The crumbling subsidized food distribution scheme which was set up in the 1990s and designed to supply basic food items to poor people as part of the UN oil-for-food programme is making matters worse. At least 60 percent of the population depends on the subsidized food, according to Iraqi Trade Ministry figures.
There are quality and distribution problems: “We have comments on the quality of the food items. And it never reaches the families in time or in sufficient quantities.
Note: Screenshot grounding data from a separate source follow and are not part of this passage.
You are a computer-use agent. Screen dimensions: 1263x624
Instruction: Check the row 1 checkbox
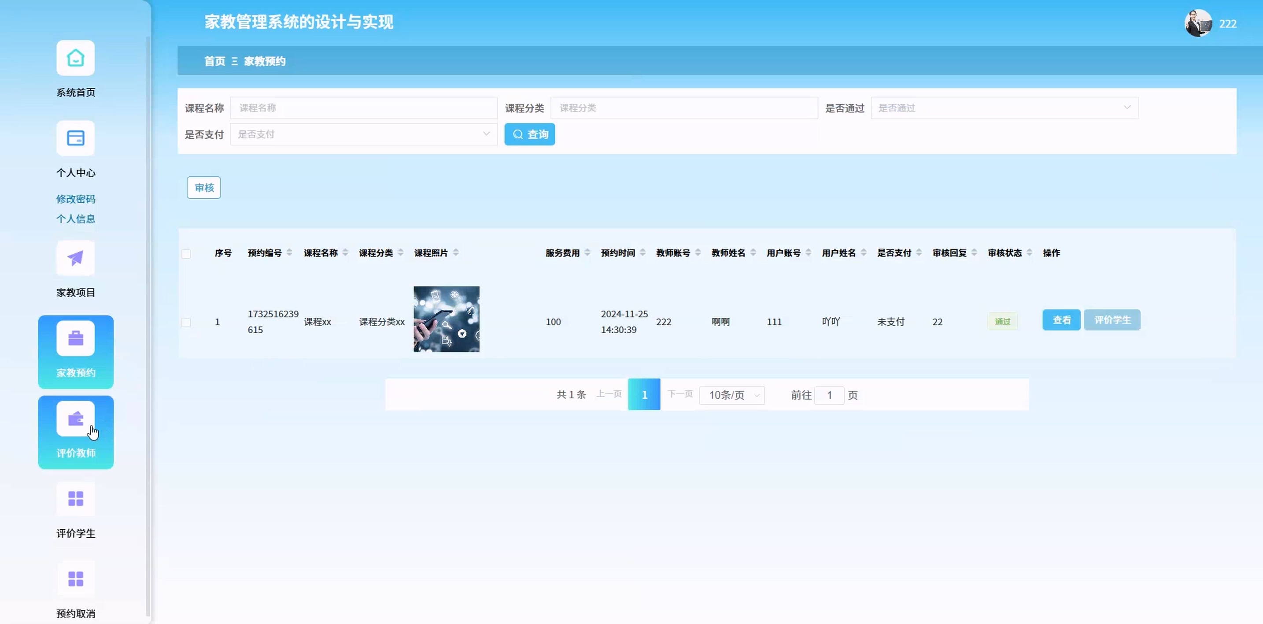(186, 322)
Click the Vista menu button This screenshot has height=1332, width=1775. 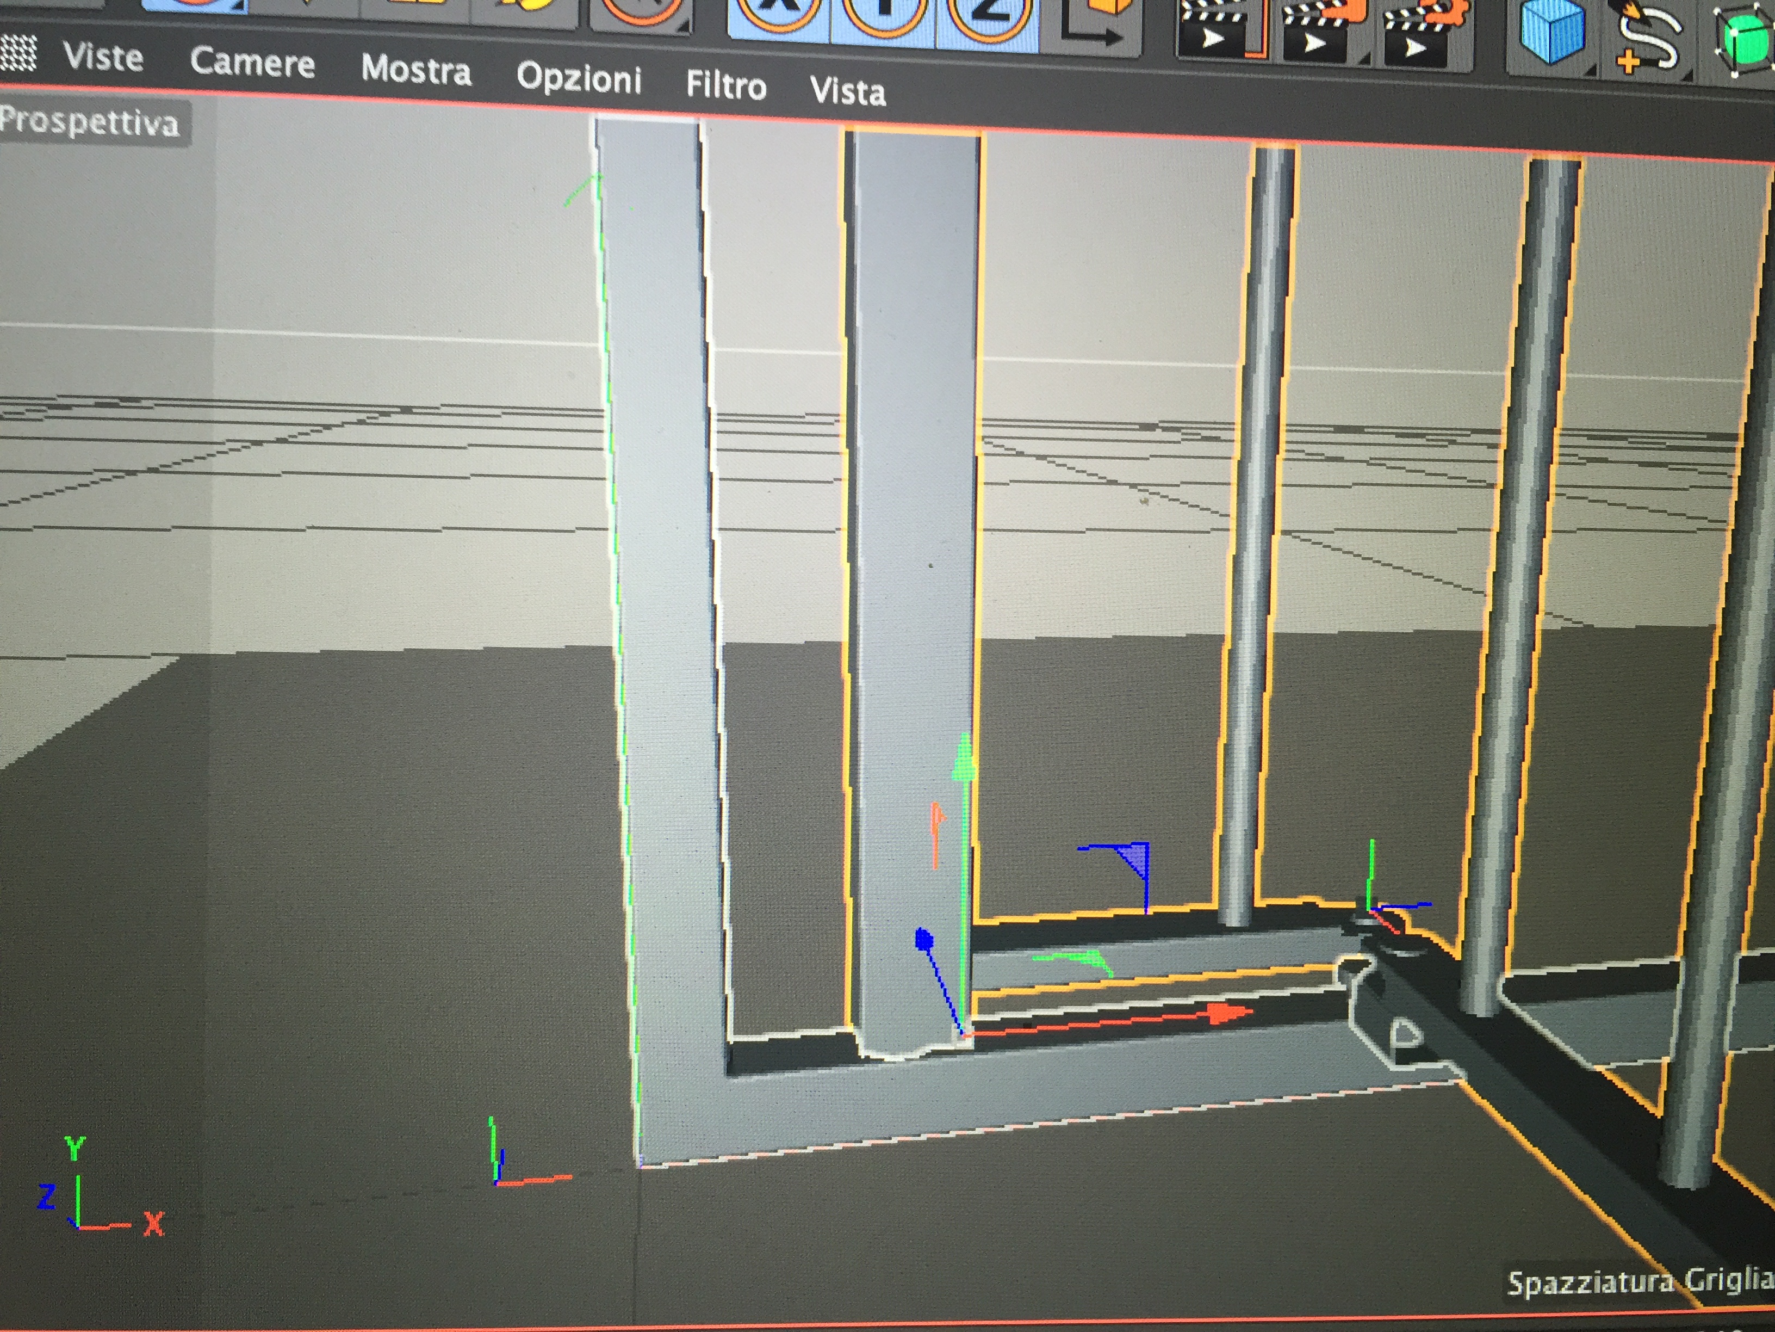click(x=847, y=91)
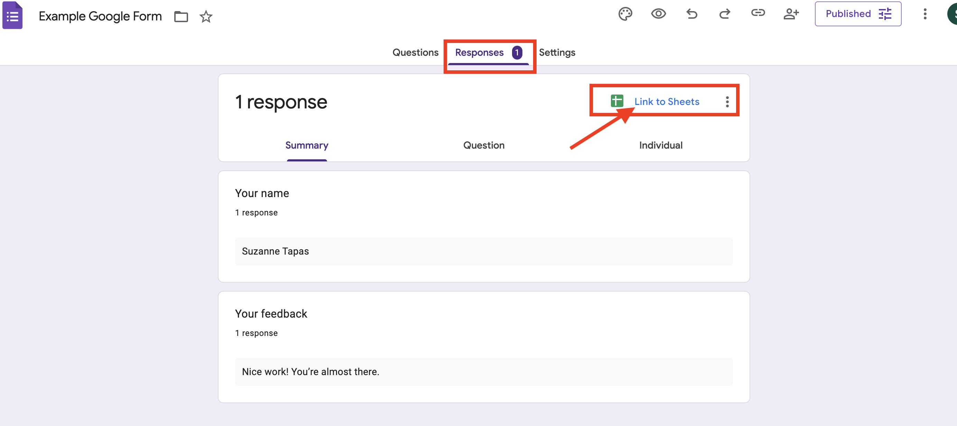Click the move to folder icon
The image size is (957, 426).
tap(181, 16)
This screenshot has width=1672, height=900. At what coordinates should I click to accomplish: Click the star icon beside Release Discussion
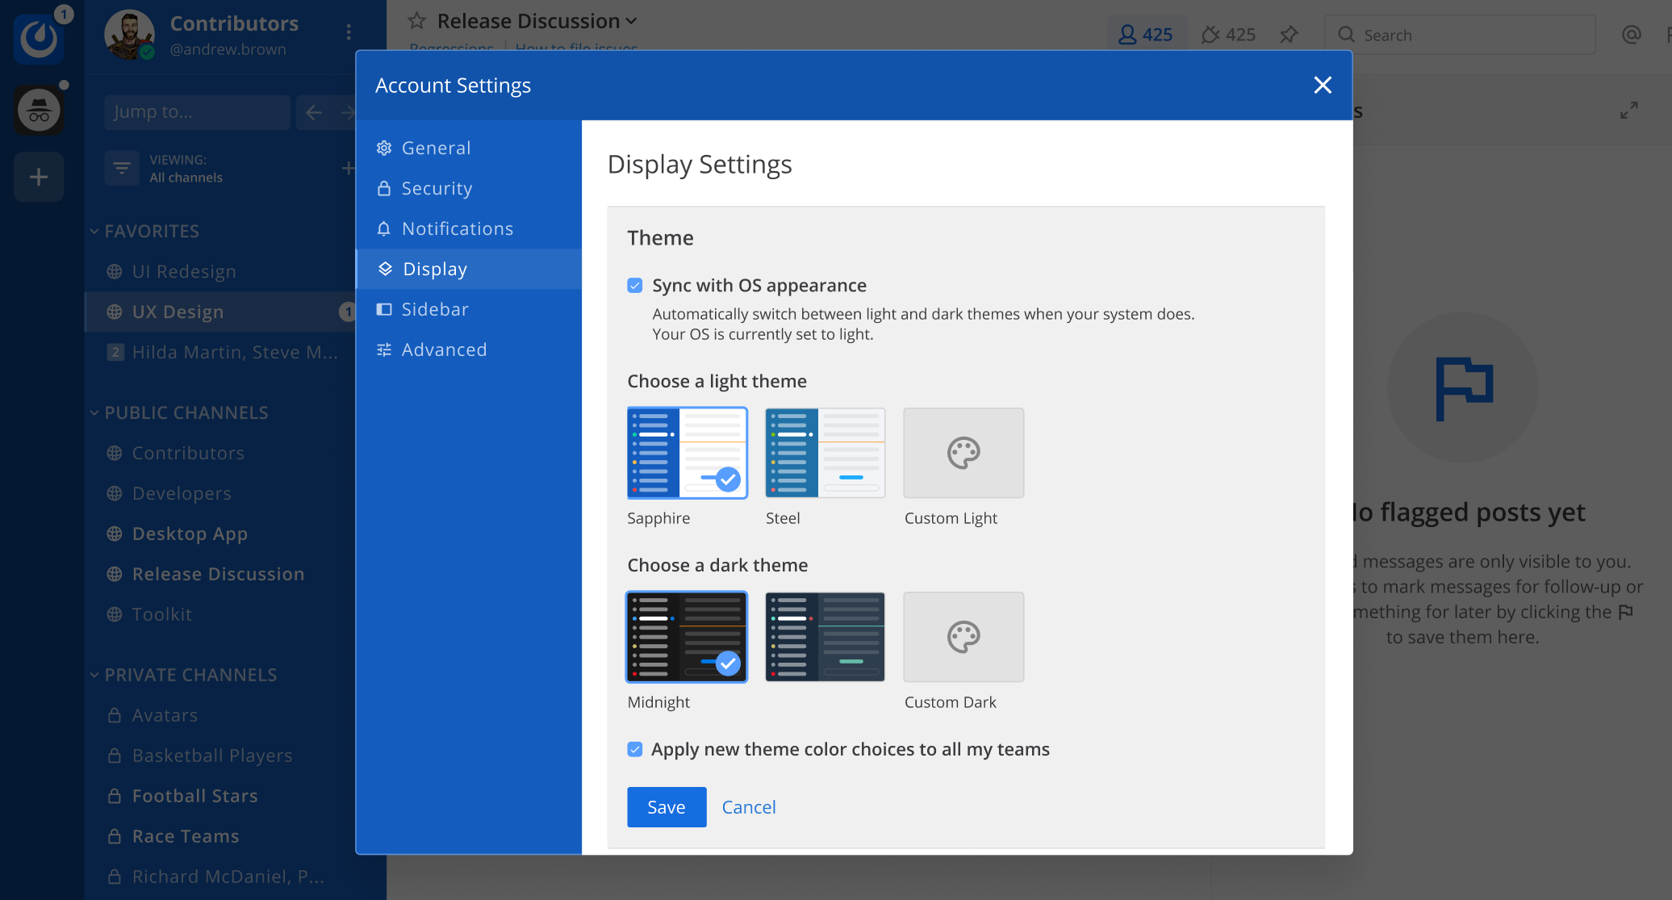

Some of its items are only distributed 8-10 months a year,” she said, contrasting the current situation with that prior to 2003 when “there was a kind of stability with regard to food security nationwide as there was control of imported food and government support to agriculture.”
Government support for farmers?
After 2003, she said, the borders were opened to random imports without real scrutiny, and government support for farmers diminished, adversely affecting domestic production, which could not compete with cheaper imports.
“The government has realized these dangers over the past two years and started to support the farmers and impose restrictions on food imports, and yet we are still far from the self-sufficiency we had, as we are only producing 20 percent of our food needs,” she said.
Three draft laws which aim to protect local production and regulate imports, if approved, could dramatically improve the situation, al-Mousawi said.
Abdul-Zahra Al-Hindawi, spokesman for the Iraqi Planning Ministry’s Central Organization for Statistics and Information Technology (COSIT), estimates that about 23 percent of Iraqis live below the poverty line, meaning they earn US$66 a month or less.
“One quarter of the whole population is not a small percentage. It needs a lot of thinking and economic strategies to help change this reality and improve it,” he said.
COSIT is set to present a national five-year anti-poverty strategy to the Cabinet by the end of November.